Vídeo tem um letreiro escrito “vergonha” nas cores verde e amarela e legenda que diz “não sou comunista”. Imagem filmada de dentro de um carro mostra muro branco no qual se lê “5ª BDA”.'Vergonha'. João Carlos Baldan compartilhou vídeo que insinua que unidade militar do Paraná estava pintada de branco e vermelho em alusão ao comunismo, o que é mentira (Reprodução/Facebook)

Em seu perfil no Facebook, Baldan se apresenta com a frase “Se o preço da liberdade e à luta então que venha [sic]”. Seus posts incluem o compartilhamento de diversos vídeos enganosos, como uma peça que insinua que uma unidade do Exército em Ponta Grossa (PR) havia sido pintada de vermelho em alusão ao comunismo — informação que o Aos Fatos já refutou.

Também Aparecida Solange Zanini, moradora de Três Lagoas (MS), usou suas redes para atacar os militares — criticados por parte da extrema-direita por não terem impedido a posse de Lula — e outras autoridades.

No dia 18 de abril, por exemplo, a acusada compartilhou uma montagem com a foto do presidente do Senado, Rodrigo Pacheco (PSD-MG), em frente a uma corda com um nó que simula uma forca. A peça chamava Pacheco de Judas e de “o maior canalha que essa nação já viu”. Na mesma data, a direita acusava o presidente do Senado de traição por ter adiado a sessão do Congresso em que seria lido o pedido de abertura da Comissão Parlamentar Mista de Inquérito (CPMI) do 8 de Janeiro.

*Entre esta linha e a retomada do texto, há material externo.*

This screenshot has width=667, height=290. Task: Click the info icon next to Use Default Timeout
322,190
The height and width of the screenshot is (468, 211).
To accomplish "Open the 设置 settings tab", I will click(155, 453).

Também foram encontradas peças de desinformação no perfil de Zanini no Instagram, como o vídeo em que a ex-comentarista da Jovem Pan Ana Paula Henkel apresenta uma lista com o suposto número de processos judiciais a que respondiam os ministros do governo Lula (PT). Conforme já mostrado pelo Aos Fatos, a relação está errada e é fruto de uma leitura deturpada da plataforma jurídica Jusbrasil.

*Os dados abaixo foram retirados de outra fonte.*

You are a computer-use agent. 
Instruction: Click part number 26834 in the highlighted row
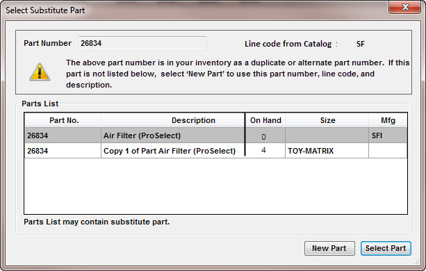[x=38, y=136]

Procurado pelo Aos Fatos, o advogado Gustavo Gottardi disse que a defesa de Zanini “já foi realizada no processo” e que “as acusações não condizem com a realidade”.

Já o advogado de Baldan, Roan Jonathan Barbosa Araujo, afirmou que a AGU pediu o bloqueio dos bens dos réus no processo, que chegou a ser concedido por meio de liminar, mas foi revogado “diante das provas e argumentos levantados”. Segundo Araujo, foi demonstrado que o valor transferido por Baldan não era suficiente para pagar "nem ao menos uma passagem de ida para uma só pessoa e portanto jamais poderia ser suficiente para o fretamento de um ônibus”. O advogado disse ainda que seu cliente não possui poder aquisitivo para o financiamento, que juntou o dinheiro “por meio de vaquinha entre amigos” e que “nenhum membro que foi transportado no ônibus para Brasília foi preso por vandalismo de patrimônio público”. O advogado também ressalta que “qualquer manifestação de João Carlos em suas redes sociais é amparada pela liberdade de expressão constitucional”.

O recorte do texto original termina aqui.